Iran was one of the first non-host nations to qualify for the 2026 tournament, earning its place in Group G alongside Belgium, Egypt, and New Zealand. All of its scheduled group matches were set to be played on U.S. soil—in Los Angeles and Seattle—making participation in a tournament co-hosted by a country in an active war with Iran a practical and political impossibility, regardless of any diplomatic assurances offered, according to Iranian sports officials.

Trump’s Response: Mixed Signals

The Trump administration’s public position on Iran’s World Cup participation has shifted notably in the days surrounding the withdrawal. Following a meeting between FIFA President Gianni Infantino and Trump, Infantino stated: “During the discussions, President Trump reiterated that the Iranian team is, of course, welcome to compete in the tournament in the United States.”

But Trump’s own subsequent remarks were considerably less welcoming. On Thursday, Trump discouraged Iran’s national team from traveling to the U.S. for the World Cup—his most recent comments coming a week after he told POLITICO that he “really does not care” if Iran plays at the global competition. “The Iran National Soccer Team is welcome to The World Cup,” Trump said in a brief social media statement, “but I really don’t believe it is appropriate that they be there, for their own li[ves].”

The statement—which appeared to warn Iranian players of potential safety risks on U.S. soil—reflected a tension between FIFA’s desire to keep the full 48-team field intact and the geopolitical realities of hosting a team from a country at active war with the United States.

Tehran officially rejected Trump’s earlier assurances of welcome. Iran’s withdrawal stands regardless of any diplomatic overtures from Washington or FIFA.

Members of the Iranian women’s national football team appear at Kuala Lumpur International Airport after attending a Group A match of the AFC Women's Asian Cup in Australia, in Sepang, Malaysia, March 11, 2026. Credit: Hasnoor Hussain/Reuters

What Happens to Iran’s Spot

FIFA now faces a decision with no modern precedent to draw from. This marks the first time in the history of modern World Cups that a participating team has withdrawn from the tournament directly due to an active phase of military conflict affecting the host country.

FIFA’s regulations provide two options under Article 6, Regulation 6.7: reduce Group G to three teams—decreasing the number of matches the remaining teams would play and complicating the knockout bracket—or replace Iran with another association at FIFA’s sole discretion.

Sources told ESPN that Iran’s replacement would almost certainly come from the Asian Football Confederation. The nation that came closest to qualifying from Asia is Iraq—but Iraq’s path is complicated by its own ongoing intercontinental playoff against either Bolivia or Suriname, currently scheduled for March 31 in Monterrey, Mexico.

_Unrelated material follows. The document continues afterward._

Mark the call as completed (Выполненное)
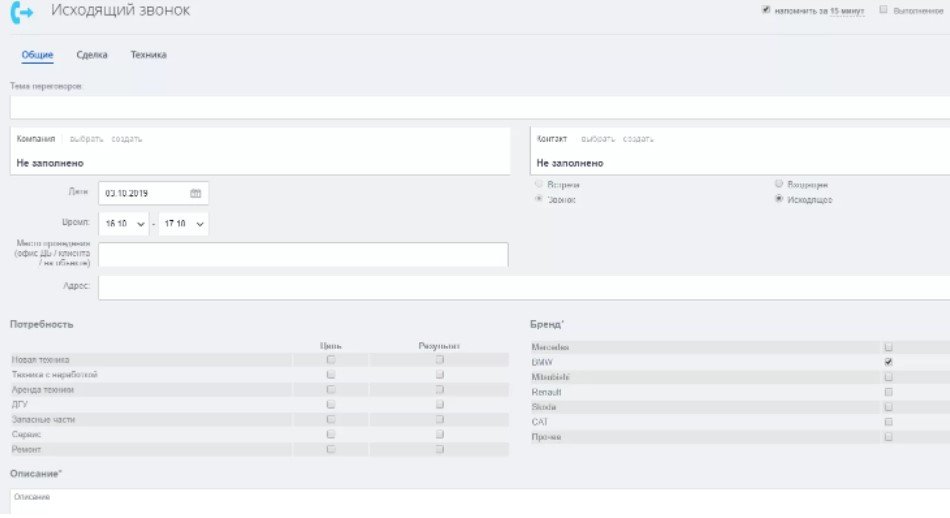point(884,10)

Iraq’s head coach Graham Arnold has already asked FIFA to reschedule that match due to the closed regional airspace. Should Iraq win the playoff and qualify independently, the next Asian team in line would be the United Arab Emirates—though UAE airspace is also partially restricted due to the regional conflict.

Sources told ESPN that FIFA is prepared to wait for the situation to resolve itself before making a final decision, and that firm decisions are unlikely before the FIFA Congress on April 30—just six weeks before the tournament begins on June 11 in Mexico City.

The Ripple Effects: Women's Football and Humanitarian Asylum

Iran’s withdrawal extends beyond the men’s tournament. Australia granted humanitarian asylum to five Iranian women’s national team players who staged a silent protest by refusing to sing Iran’s national anthem before an AFC Women’s Asian Cup match against South Korea.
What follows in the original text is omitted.